Nach über 15 Jahren an der Spitze des BIBB: Ein besonderer Abschied
BIBB-Präsident Friedrich Hubert Esser geht in den Ruhestand
Nach über 15 Jahren an der Spitze des Bundesinstituts für Berufsbildung wurde BIBB-Präsident Friedrich Hubert Esser am 16. Juni 2026 offiziell in den Ruhestand verabschiedet. Rund 150 geladene Gäste aus Politik, Wirtschaft, Wissenschaft, Berufsbildungspraxis und Gesellschaft kamen im BIBB zusammen, um auf sein langjähriges Wirken sowie auf gemeinsam prägende Stationen seiner Präsidentschaft zurückzublicken.

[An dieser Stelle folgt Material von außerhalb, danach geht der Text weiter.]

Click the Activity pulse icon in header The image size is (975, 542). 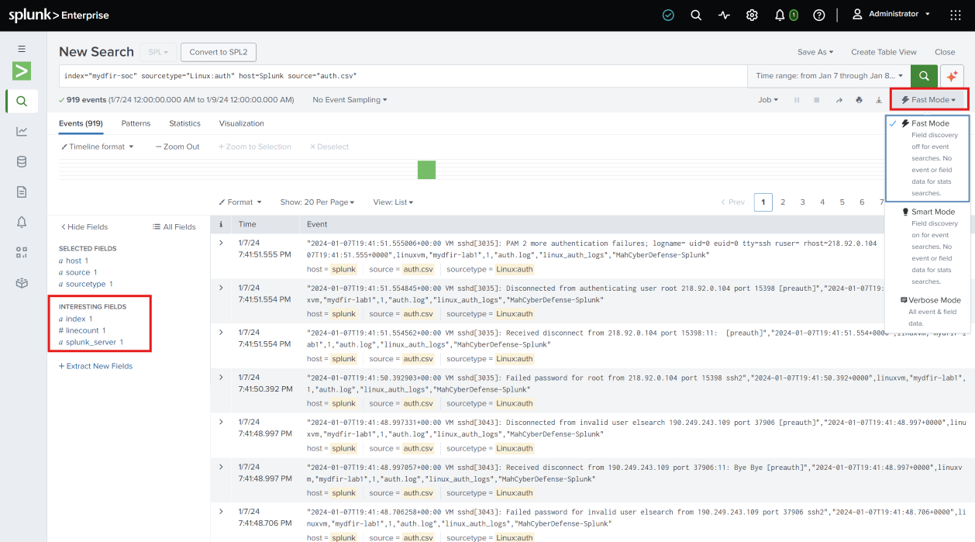click(724, 15)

Ansprache von Bundesministerin Karin Prien
Bundesbildungsministerin Karin Prien würdigte Friedrich Hubert Esser als langjährigen Präsidenten des BIBB und als engagierte Stimme für die berufliche Bildung. In ihrer Ansprache betonte sie seine Rolle in der Weiterentwicklung des BIBB zu einem innovativen und modernen Institut, das Impulsgeber und verlässlicher Partner für Wissenschaft, Politik und Praxis ist. Dabei wurde immer wieder deutlich, welch zentrale Rolle eine starke berufliche Bildung für Fachkräftesicherung, gesellschaftliche Teilhabe und die Zukunftsfähigkeit Deutschlands spielt.

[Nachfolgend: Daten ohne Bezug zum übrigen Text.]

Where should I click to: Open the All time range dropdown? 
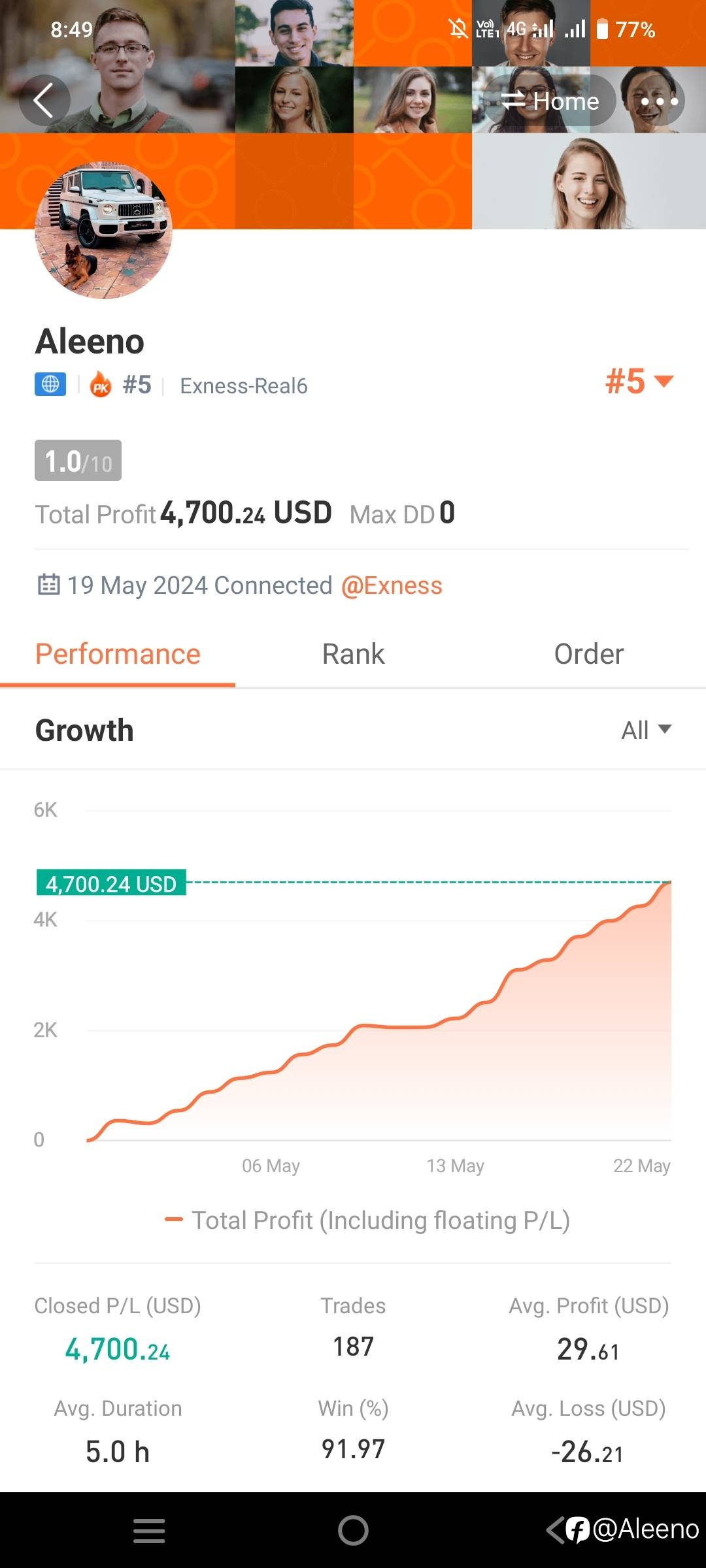pos(646,730)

Die Bildungsministerin würdigte insbesondere Essers Einsatz für die Gleichwertigkeit beruflicher und akademischer Bildung, die Verrechtlichung des Deutschen Qualifikationsrahmens (DQR), die Weiterentwicklung des dualen Systems sowie sein Engagement für eine zukunftsfeste und resiliente Berufsbildung.
Ein Präsident tritt ab
In seiner Replik blickte Friedrich Hubert Esser auf mehr als 15 Jahre an der Spitze des BIBB zurück. Dabei verband er persönliche Worte des Dankes mit einem Blick auf zentrale Entwicklungen der beruflichen Bildung und die Rolle des Instituts als Gestalter und nicht als Verwalter in der Bildungslandschaft.
Zugleich machte er deutlich, wie sehr ihn die Zukunftsfähigkeit der beruflichen Bildung auch über seine Amtszeit hinaus bewegt. Dazu lenkte er den Blick auf eines seiner Kernthemen als BIBB-Präsident: Die Gleichwertigkeit von beruflicher und akademischer Bildung. Esser nutzte die Gelegenheit, um einmal mehr für die Verrechtlichung des DQR zu plädieren und appellierte an die Bildungsministerin, sich dieses Thema weiterhin anzunehmen, so wie es im Koalitionsvertrag beschrieben ist.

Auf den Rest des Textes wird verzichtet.